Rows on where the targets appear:
===

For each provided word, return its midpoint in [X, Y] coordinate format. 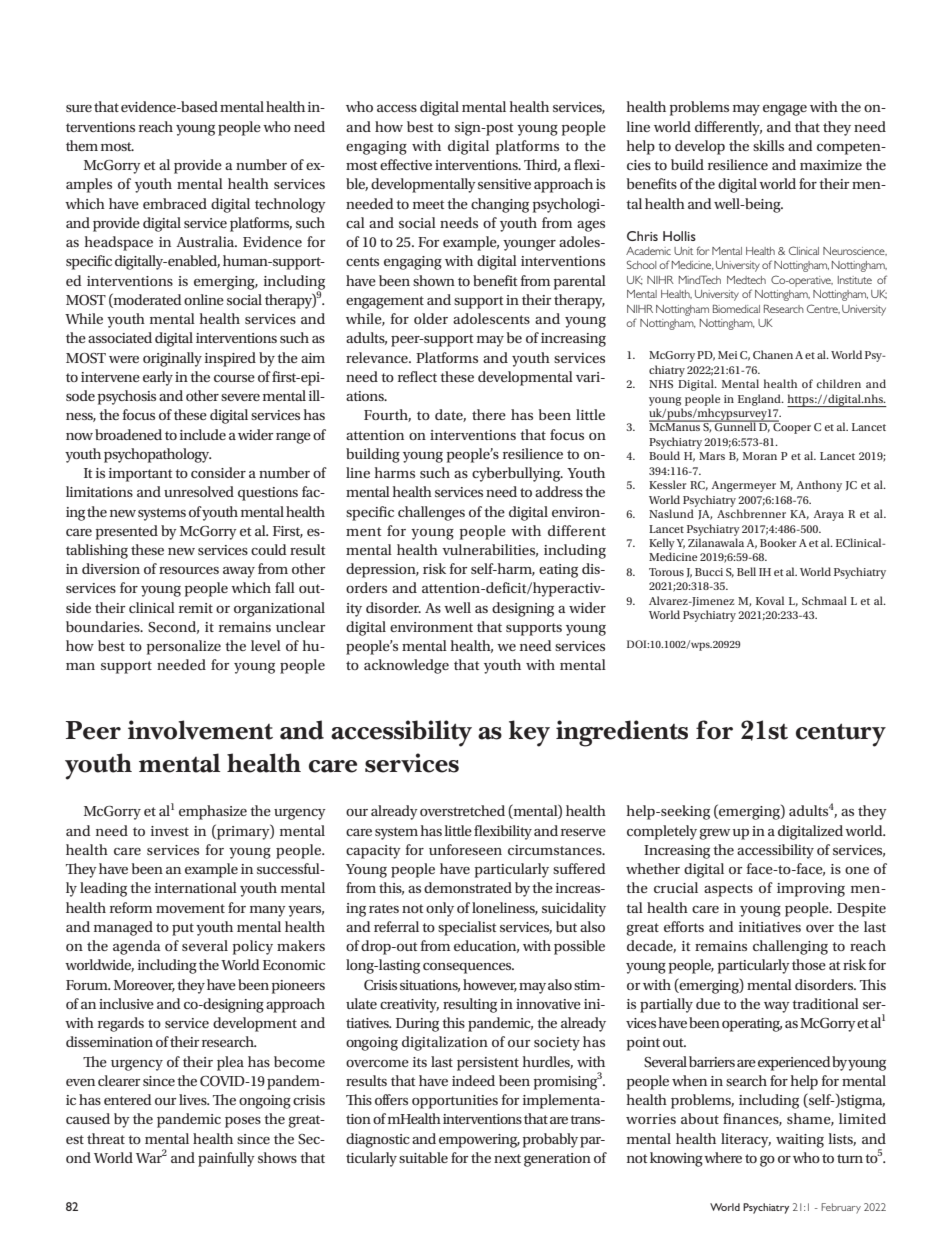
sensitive [504, 184]
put [183, 929]
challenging [790, 947]
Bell [746, 571]
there [489, 414]
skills [768, 145]
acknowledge [406, 666]
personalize [184, 647]
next [507, 1158]
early [158, 378]
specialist [467, 928]
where [723, 1157]
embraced [175, 203]
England [760, 400]
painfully [226, 1159]
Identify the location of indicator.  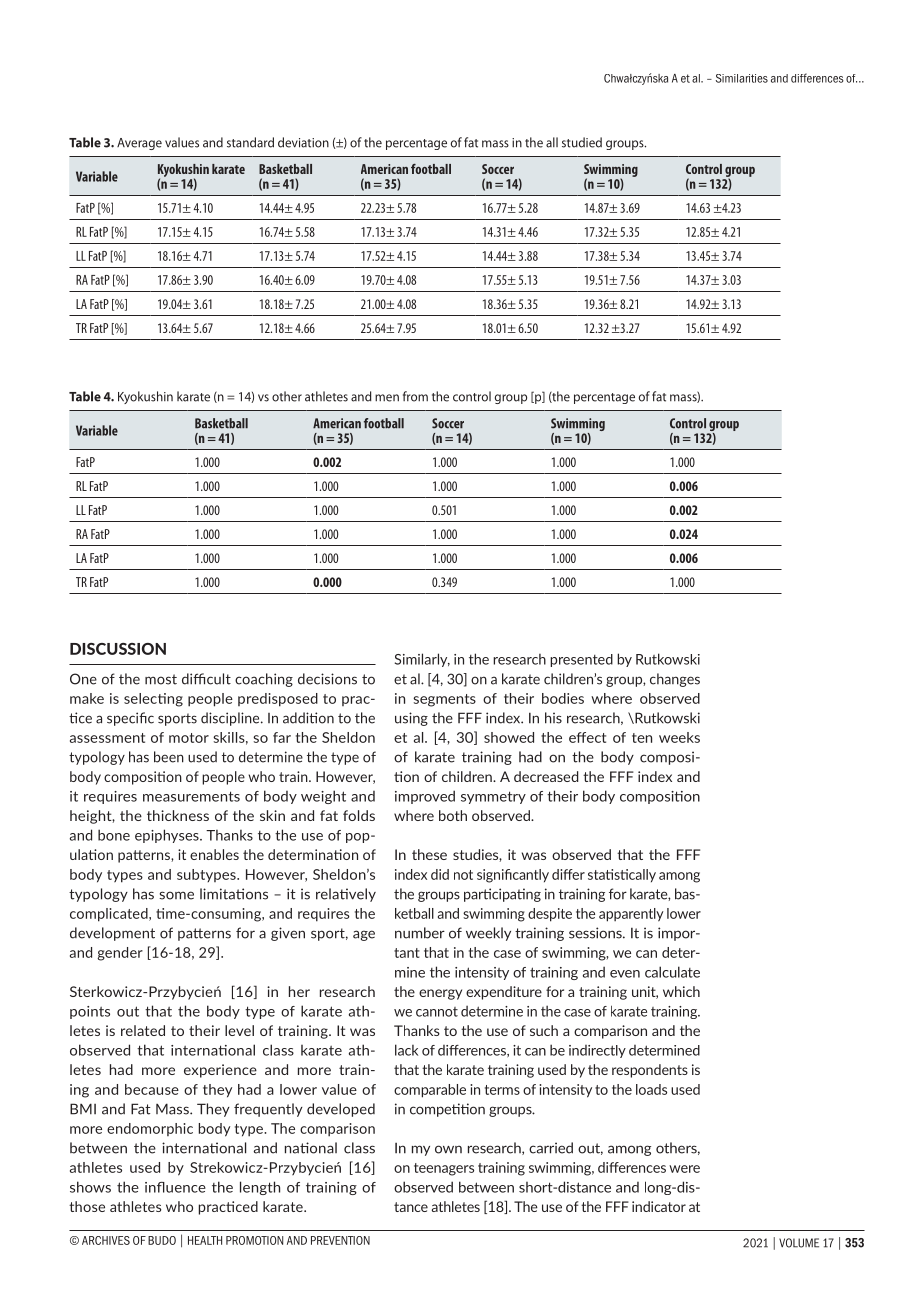
(659, 1206).
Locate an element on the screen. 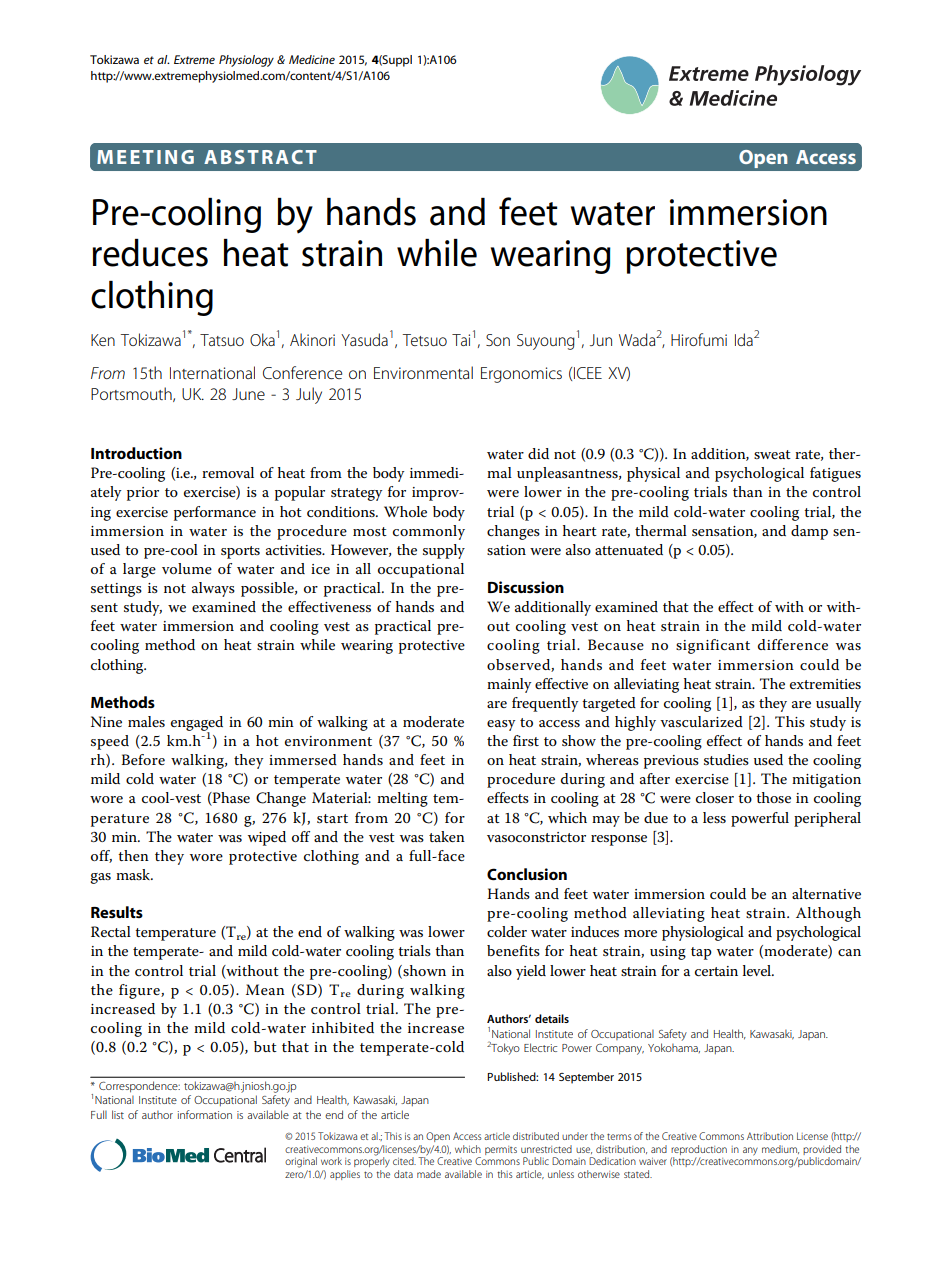 Image resolution: width=952 pixels, height=1270 pixels. Tatsuo is located at coordinates (222, 340).
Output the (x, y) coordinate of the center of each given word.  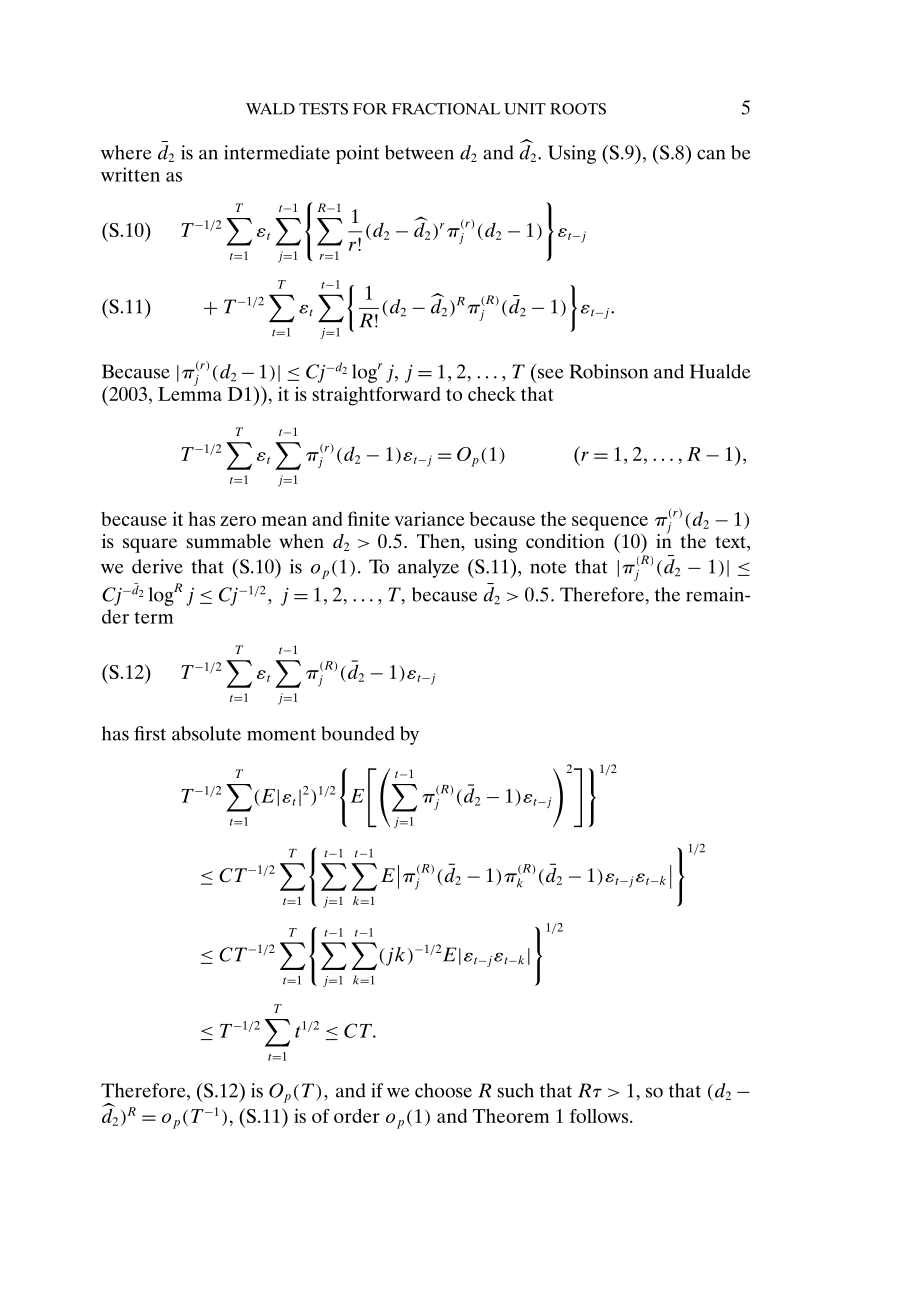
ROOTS (578, 109)
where (126, 152)
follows (600, 1116)
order (357, 1115)
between (419, 152)
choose (443, 1090)
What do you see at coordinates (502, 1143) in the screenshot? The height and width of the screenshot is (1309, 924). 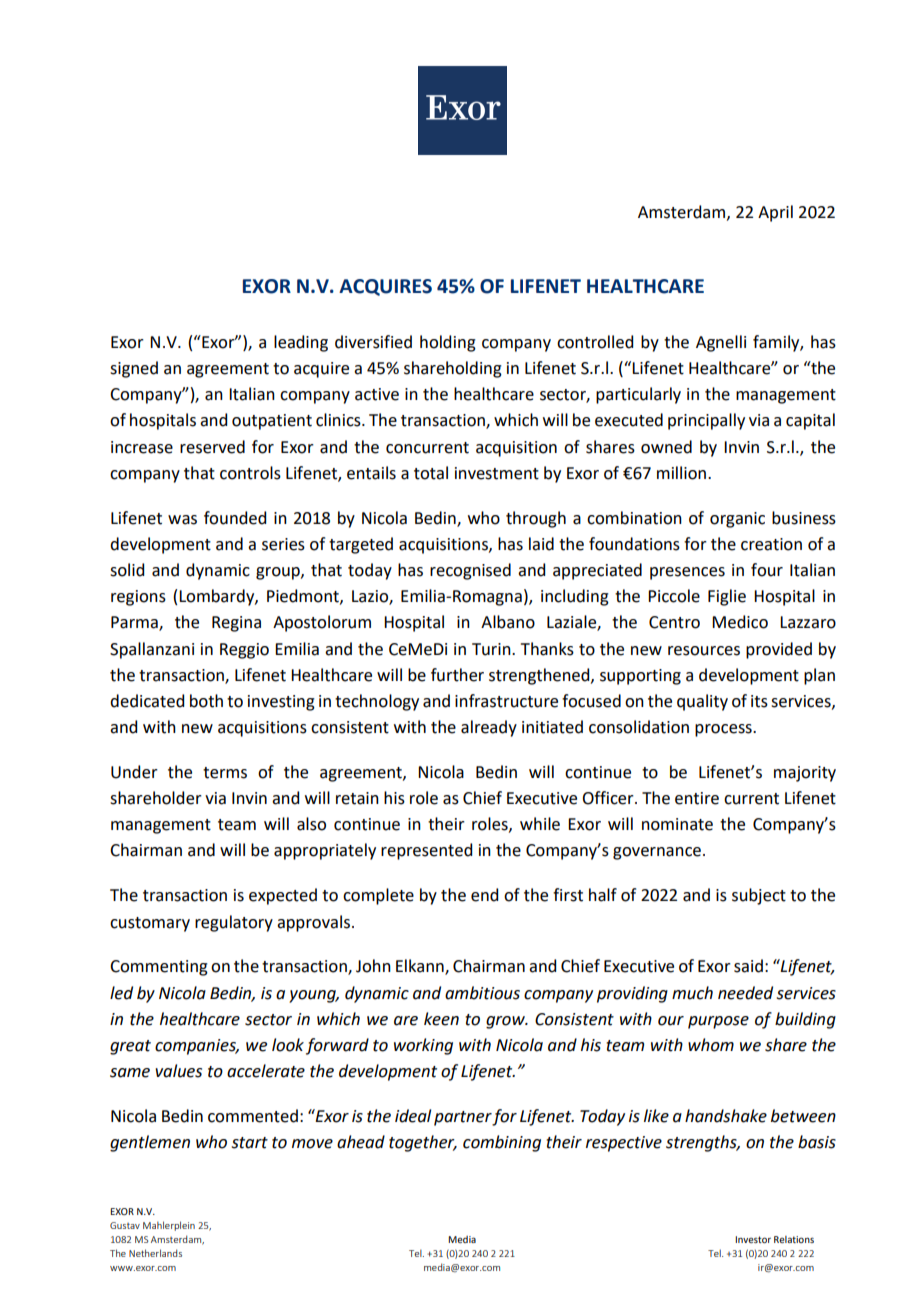 I see `combining` at bounding box center [502, 1143].
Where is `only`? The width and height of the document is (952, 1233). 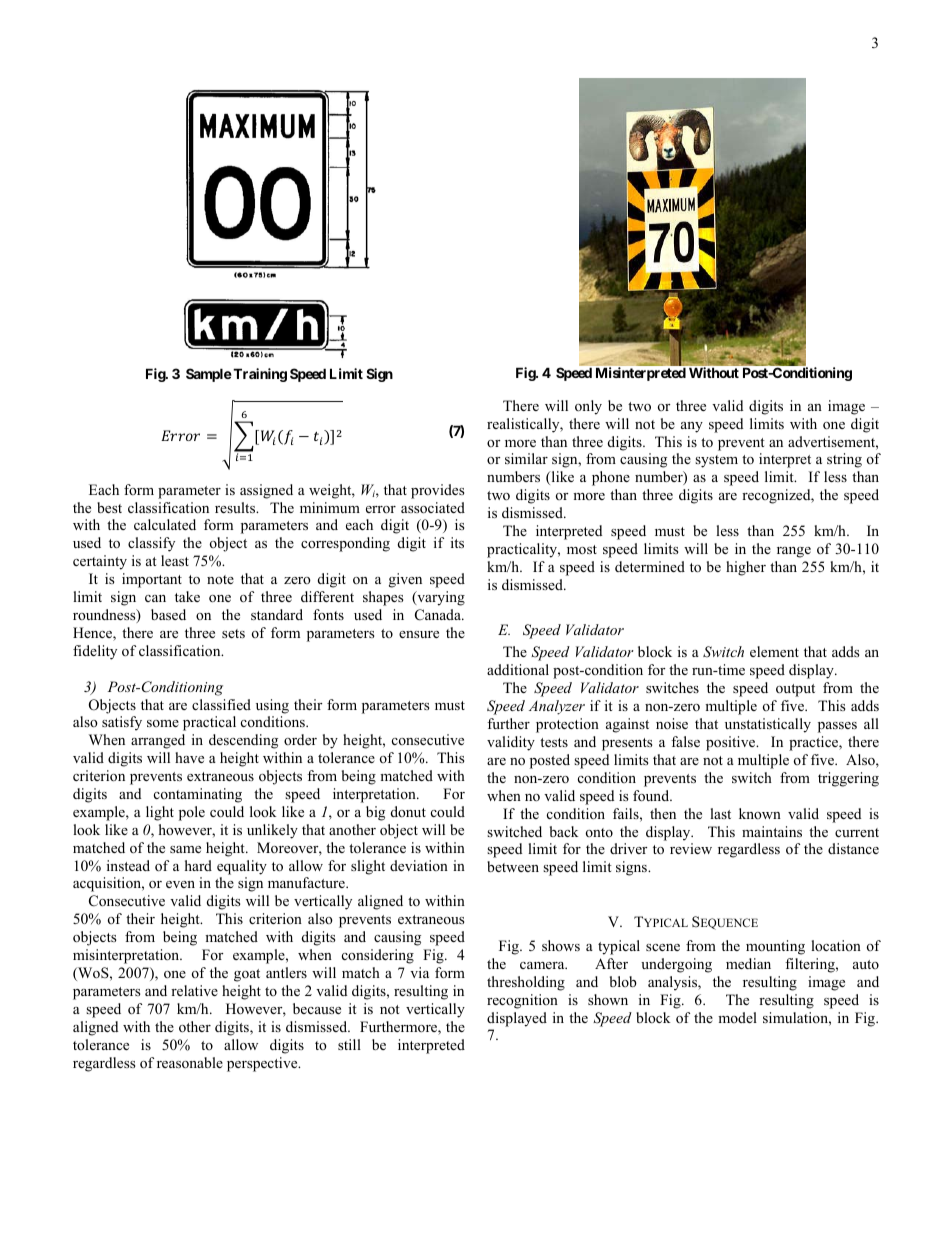 only is located at coordinates (588, 407).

===

WRITTEN EXERCISE: Could you repeat the material from its start through the line containing "(659, 1206).", including both ends and leaving out the pictures?

RESULT FOR THIS TASK:
For each provided word, return its midpoint in [X, Y] coordinate format. 
sensitive [504, 184]
put [183, 929]
challenging [790, 947]
Bell [746, 571]
there [489, 414]
skills [768, 145]
acknowledge [406, 666]
personalize [184, 647]
next [507, 1158]
early [158, 378]
specialist [467, 928]
where [723, 1157]
embraced [175, 203]
England [760, 400]
painfully [226, 1159]
Identify the location of indicator.  
(659, 1206).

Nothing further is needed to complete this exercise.